The model was trained using QLoRA (4‑bit quantization), then merged into a single checkpoint.
This allows 13B‑scale reasoning to run in ~6.6 GB of storage and ~16GB of GPU memory, making it usable on a single modern GPU.
Training Setup
- Base model: LLaMA‑2‑13B
- Fine‑tuning method: QLoRA (4‑bit NF4) + LoRA adapters (
r=16
,α=32
) - Optimized Layers: Attention projection modules (
q_proj
,k_proj
,v_proj
,o_proj
) - Final merge: LoRA weights merged into the base model → single merged checkpoint
- Resulting size: ~6.6 GB (
safetensors
sharded files) vs. ~24 GB fp16
Dataset
The dataset was curated from multiple sources to emphasize reasoning, explanations, and code writing in computer engineering contexts.
Included sources:
- MMLU (Computer Security subset) → exam‑style questions on systems and security
- CodeAlpaca‑20k (filtered) → algorithm, data structures, complexity, trees, sorting/searching, graphs
- OpenOrca subset → reasoning tasks mentioning computer systems and architecture
- Custom technical examples (hand‑crafted) on:
- CPU pipelining & instruction‑level parallelism
- Cache coherency and MESI protocol
- Compiler optimizations (instruction scheduling, inlining, loop unrolling)

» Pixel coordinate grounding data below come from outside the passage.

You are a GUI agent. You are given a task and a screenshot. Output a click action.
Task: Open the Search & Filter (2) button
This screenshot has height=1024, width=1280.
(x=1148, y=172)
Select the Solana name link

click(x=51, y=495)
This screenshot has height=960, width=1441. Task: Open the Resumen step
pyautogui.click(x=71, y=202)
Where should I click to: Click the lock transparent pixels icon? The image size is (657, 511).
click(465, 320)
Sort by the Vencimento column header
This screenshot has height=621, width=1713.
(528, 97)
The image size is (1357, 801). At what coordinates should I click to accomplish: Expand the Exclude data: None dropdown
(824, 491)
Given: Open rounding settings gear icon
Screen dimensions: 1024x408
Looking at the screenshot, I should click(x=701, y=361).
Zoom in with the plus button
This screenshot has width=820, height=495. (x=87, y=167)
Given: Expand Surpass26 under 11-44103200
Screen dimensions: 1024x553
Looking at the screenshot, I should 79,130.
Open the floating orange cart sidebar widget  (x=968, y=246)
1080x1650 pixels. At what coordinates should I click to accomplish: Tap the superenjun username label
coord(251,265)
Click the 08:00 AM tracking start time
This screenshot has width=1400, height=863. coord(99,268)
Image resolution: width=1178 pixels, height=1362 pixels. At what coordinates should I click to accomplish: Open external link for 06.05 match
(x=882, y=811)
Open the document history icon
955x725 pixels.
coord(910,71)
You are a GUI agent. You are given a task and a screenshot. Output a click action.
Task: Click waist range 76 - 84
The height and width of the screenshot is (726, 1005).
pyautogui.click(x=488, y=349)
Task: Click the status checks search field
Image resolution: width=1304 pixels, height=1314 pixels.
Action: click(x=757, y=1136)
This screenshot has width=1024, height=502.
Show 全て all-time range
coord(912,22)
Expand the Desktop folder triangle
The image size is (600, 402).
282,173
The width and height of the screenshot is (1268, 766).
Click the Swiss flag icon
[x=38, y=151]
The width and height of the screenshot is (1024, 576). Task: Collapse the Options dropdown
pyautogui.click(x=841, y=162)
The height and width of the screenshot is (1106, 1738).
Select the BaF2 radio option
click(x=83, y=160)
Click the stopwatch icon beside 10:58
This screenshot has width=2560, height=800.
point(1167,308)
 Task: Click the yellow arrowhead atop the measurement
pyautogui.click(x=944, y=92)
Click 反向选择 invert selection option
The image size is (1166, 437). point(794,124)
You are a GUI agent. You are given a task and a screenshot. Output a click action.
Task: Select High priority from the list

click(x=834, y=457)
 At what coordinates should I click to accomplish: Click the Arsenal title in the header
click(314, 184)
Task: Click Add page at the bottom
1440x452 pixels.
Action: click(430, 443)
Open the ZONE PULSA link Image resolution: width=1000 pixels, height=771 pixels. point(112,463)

- RISC vs. CISC architectures
- Memory hierarchies (registers, caches, RAM, storage)
- Branch prediction
- Example algorithms (binary search, stacks, etc.)
Usage
from transformers import AutoModelForCausalLM, AutoTokenizer
model = AutoModelForCausalLM.from_pretrained(
"Irfanuruchi/Llama-2-13B-Computer-Engineering",
torch_dtype="auto",
device_map="auto"
)
tokenizer = AutoTokenizer.from_pretrained("Irfanuruchi/Llama-2-13B-Computer-Engineering")
prompt = """### Instruction:
Explain CPU pipelining and its advantages.
### Response:"""
inputs = tokenizer(prompt, return_tensors="pt").to(model.device)
outputs = model.generate(**inputs, max_new_tokens=256)
print(tokenizer.decode(outputs[0], skip_special_tokens=True))
Example Responses
Q: What is cache coherency in multicore systems? A: Cache coherence ensures that all processor cores observe a consistent view of memory. Protocols such as MESI handle invalidation and updates when one core modifies data, preventing stale values and race conditions.
Q: Implement a stack in Python. A: Produces a Stack class with methods for push, pop, peek, is_empty, and size.
Limitations
- While optimized for computer engineering, performance outside this scope is similar to the base LLaMA‑2‑13B.
License
- Base model:Meta's LLaMA 2 license.
- Fine‑tuned weights: Distributed under the same license.
- Datasets: Combination of open academic sets (MMLU, CodeAlpaca, OpenOrca) and custom educational material.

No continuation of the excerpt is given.